## 所给文本
焦作市第二人民医院神经内科一区,河南 焦作 454000

随着我国经济的快速发展和人民生活水平的提高,脑卒中目前已成为危害健康、危及生命的重要疾病,据统计在我国致死性疾病中,脑卒中排第2位[1]。急性脑梗死(acute cerebral infarction,ACI)是神经内科领域中常见的疾病,且在我国卒中患者的发病原因中占50%以上[2],而卒中的25%~50%均由颈动脉狭窄病变所致。临床评估脑血管狭窄的检查主要包括颈动脉彩超、经颅多普勒(TCD)、磁共振及CT血管成像和数字减影血管造影(DSA)。其中TCD虽然在预测脑梗死发生及脑血流中微栓子的检测占优势,但在判断狭窄程度、侧支循环代偿及检测有些难度较高的血管情况中并无优势。然而DSA的发展可以完善上述缺陷,可直观表现脑血管中的血流状态、血管的走形,精确测量血管的内径,进而判断颅内外血管是否有狭窄及狭窄的程度,所以DSA检测被公认为是检查缺血性脑血管病血管情况的“金标准”[3-4]。脑梗死发生、发展的重要基础是动脉粥样硬化而导致的血栓形成,动脉粥样硬化的形成和炎性因子之间关系密切,NLR是近年来提出的新的炎性反应指标[5],并逐渐成为心血管疾病的独立预测因子[6],然而其在脑梗死患者中的研究尚少。D-二聚体则是交联纤维蛋白相关的降解产物,可反映患者血液的纤溶亢进及高凝状态。本文探讨检测NLR和血清D-二聚体在脑动脉造影明确血管病变的ACI患者颈动脉狭窄中的临床意义。

## 练习任务
a. 根据所给文本,哪种检查被公认为检查缺血性脑血管病血管情况的“金标准”?
b. 请从这段关于急性脑梗死患者颈动脉狭窄与NLR、D-二聚体的文本结尾处接着往下写。
完成本练习无需参考数据。

## 数据节选

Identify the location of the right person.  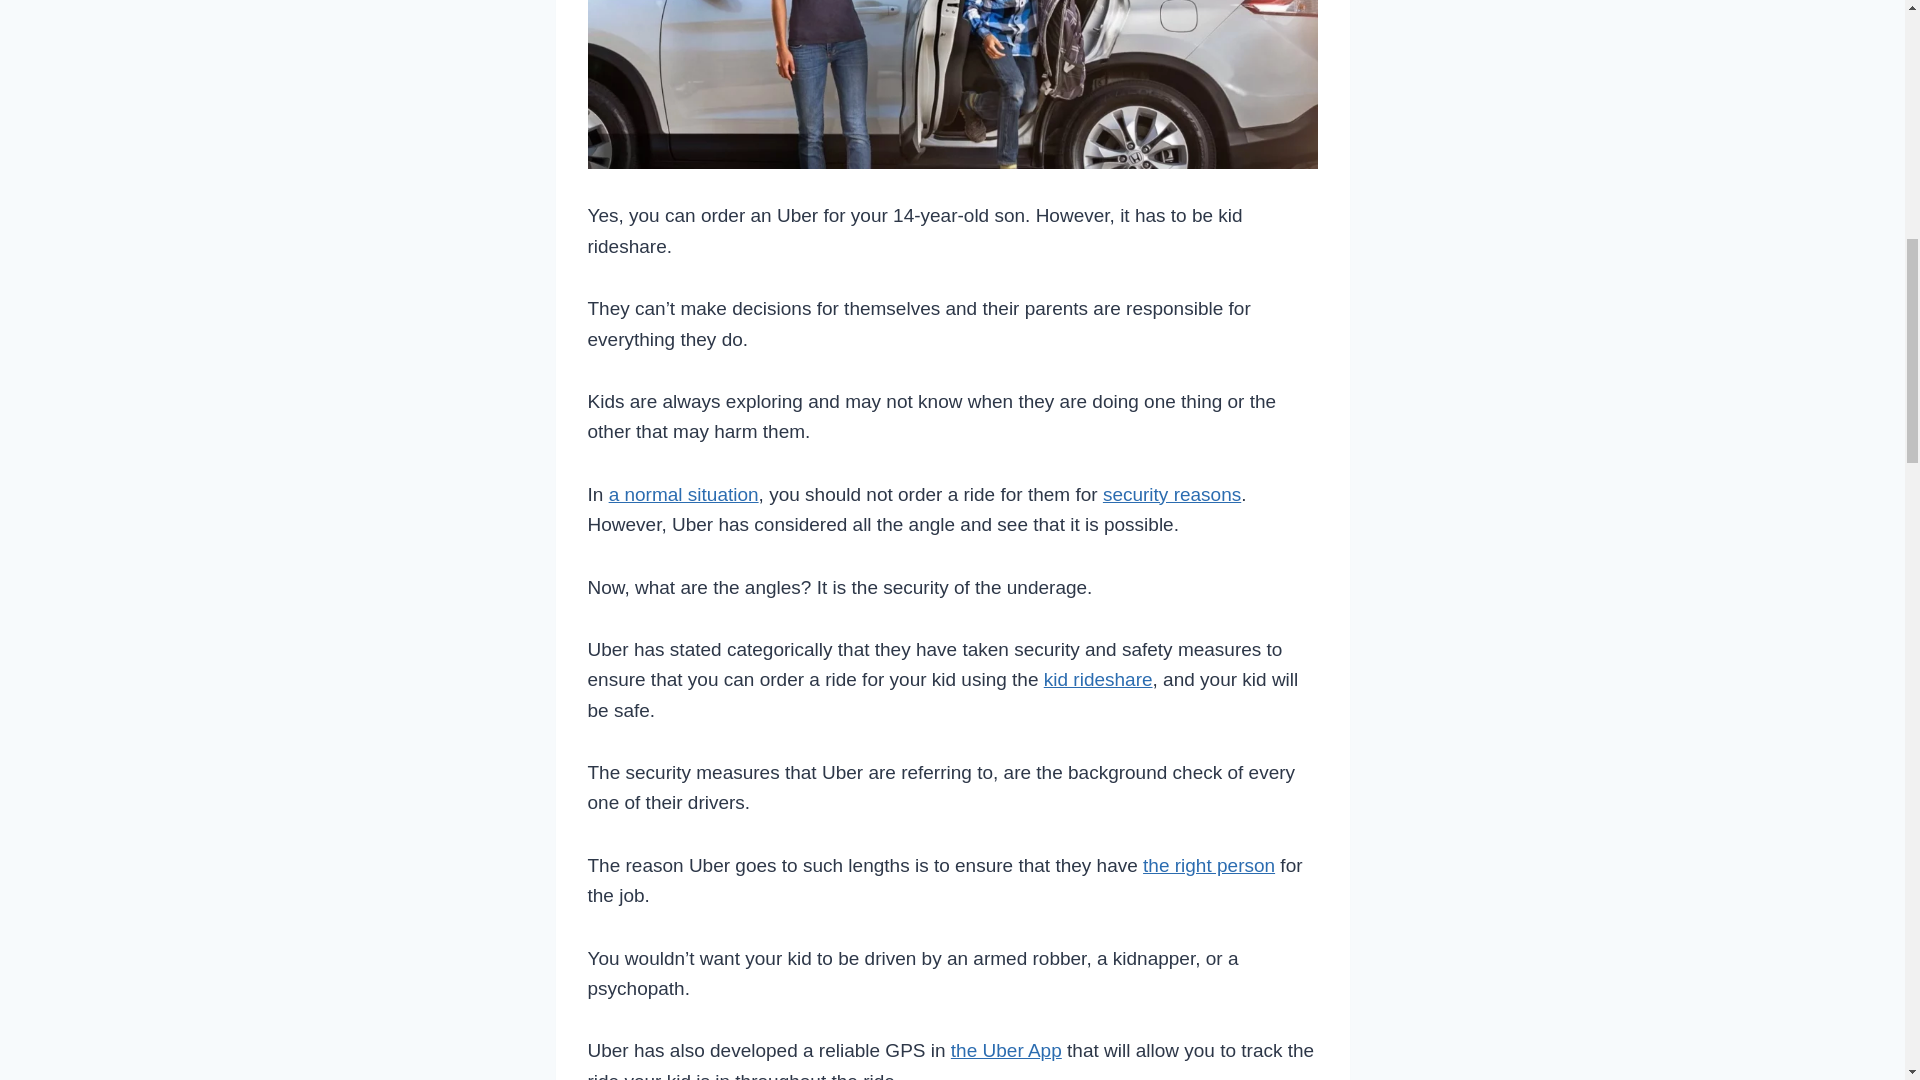
(1208, 865).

## 练习答案
a. 数字减影血管造影(DSA)。

b.
1 资料与方法

1.1研究对象选取焦作市第二人民医院神经内科2014-05—2016-05诊断为ACI(1995年第4届脑血管疾病会议确定的诊断标准)的住院患者130例,男69例,女61例,均予完善检查资料,并行DSA证实颈动脉病变。排除感染、肿瘤、甲亢、心衰、血液系统疾病、免疫系统疾病及中重度肝、肾功能不全等疾病者。再根据DSA结果分为颈动脉轻度狭窄组(n=21)、中度狭窄组(n=83)、重度狭窄组(包括闭塞,n=26);选取同期头部不适住院且无其他疾病患者59例为对照组,男39例,女20例,DSA结果提示脑血管无狭窄。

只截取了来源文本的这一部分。